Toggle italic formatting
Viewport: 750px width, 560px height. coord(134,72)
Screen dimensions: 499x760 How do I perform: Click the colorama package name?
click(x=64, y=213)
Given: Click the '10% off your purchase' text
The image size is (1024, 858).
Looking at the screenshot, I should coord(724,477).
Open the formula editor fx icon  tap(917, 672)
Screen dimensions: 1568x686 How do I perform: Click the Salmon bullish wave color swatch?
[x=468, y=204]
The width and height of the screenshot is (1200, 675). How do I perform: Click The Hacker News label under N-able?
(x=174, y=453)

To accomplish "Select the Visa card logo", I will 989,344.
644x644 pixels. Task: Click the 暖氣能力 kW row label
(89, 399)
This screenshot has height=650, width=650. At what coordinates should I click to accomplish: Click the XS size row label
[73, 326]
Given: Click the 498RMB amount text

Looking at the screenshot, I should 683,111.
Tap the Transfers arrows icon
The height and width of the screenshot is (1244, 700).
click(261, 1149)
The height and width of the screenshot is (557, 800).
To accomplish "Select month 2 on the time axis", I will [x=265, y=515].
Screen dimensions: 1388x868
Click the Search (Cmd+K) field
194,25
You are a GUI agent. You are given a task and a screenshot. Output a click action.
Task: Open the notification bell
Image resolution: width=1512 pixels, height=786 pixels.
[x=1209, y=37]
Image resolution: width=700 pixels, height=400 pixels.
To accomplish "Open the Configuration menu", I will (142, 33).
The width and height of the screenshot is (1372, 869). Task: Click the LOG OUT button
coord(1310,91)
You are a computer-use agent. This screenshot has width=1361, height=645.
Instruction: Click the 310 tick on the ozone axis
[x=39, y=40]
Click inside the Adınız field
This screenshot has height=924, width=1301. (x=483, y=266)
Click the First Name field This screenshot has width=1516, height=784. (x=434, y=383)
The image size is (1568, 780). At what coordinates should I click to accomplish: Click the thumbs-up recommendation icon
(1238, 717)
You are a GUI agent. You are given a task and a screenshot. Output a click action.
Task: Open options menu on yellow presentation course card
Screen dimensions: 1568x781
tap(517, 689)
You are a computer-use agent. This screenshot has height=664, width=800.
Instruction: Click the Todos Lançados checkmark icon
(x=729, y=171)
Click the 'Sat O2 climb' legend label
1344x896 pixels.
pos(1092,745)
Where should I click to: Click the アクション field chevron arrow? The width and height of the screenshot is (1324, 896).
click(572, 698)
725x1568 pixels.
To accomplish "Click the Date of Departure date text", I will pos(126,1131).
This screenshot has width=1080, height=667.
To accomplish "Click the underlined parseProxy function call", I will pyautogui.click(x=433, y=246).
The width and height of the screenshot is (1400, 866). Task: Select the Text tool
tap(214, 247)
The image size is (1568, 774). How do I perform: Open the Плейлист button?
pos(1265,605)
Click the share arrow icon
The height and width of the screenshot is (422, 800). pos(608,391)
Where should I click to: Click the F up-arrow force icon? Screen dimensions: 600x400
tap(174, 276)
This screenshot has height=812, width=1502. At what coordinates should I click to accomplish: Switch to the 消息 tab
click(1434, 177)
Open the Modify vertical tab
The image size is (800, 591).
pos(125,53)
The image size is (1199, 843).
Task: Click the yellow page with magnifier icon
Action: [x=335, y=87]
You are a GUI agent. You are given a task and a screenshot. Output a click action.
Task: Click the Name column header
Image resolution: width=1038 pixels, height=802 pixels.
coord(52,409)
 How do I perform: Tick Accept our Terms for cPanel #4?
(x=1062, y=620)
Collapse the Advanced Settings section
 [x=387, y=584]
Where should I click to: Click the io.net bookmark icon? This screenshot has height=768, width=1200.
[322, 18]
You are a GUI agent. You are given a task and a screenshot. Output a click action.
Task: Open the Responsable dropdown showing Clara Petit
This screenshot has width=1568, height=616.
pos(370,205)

━━━

Selecteer uit de items hierboven elke regel waarin het woord "accomplish" voorkomt, waarbij hoofdletters en kleine letters van belang zijn.

To accomplish "Select the Visa card logo", I will 989,344.
This screenshot has height=650, width=650. At what coordinates should I click to accomplish: Click the XS size row label
To accomplish "Select month 2 on the time axis", I will [x=265, y=515].
To accomplish "Open the Configuration menu", I will (142, 33).
The image size is (1568, 780). At what coordinates should I click to accomplish: Click the thumbs-up recommendation icon
To accomplish "Click the Date of Departure date text", I will pos(126,1131).
To accomplish "Click the underlined parseProxy function call", I will pyautogui.click(x=433, y=246).
This screenshot has height=812, width=1502. At what coordinates should I click to accomplish: Switch to the 消息 tab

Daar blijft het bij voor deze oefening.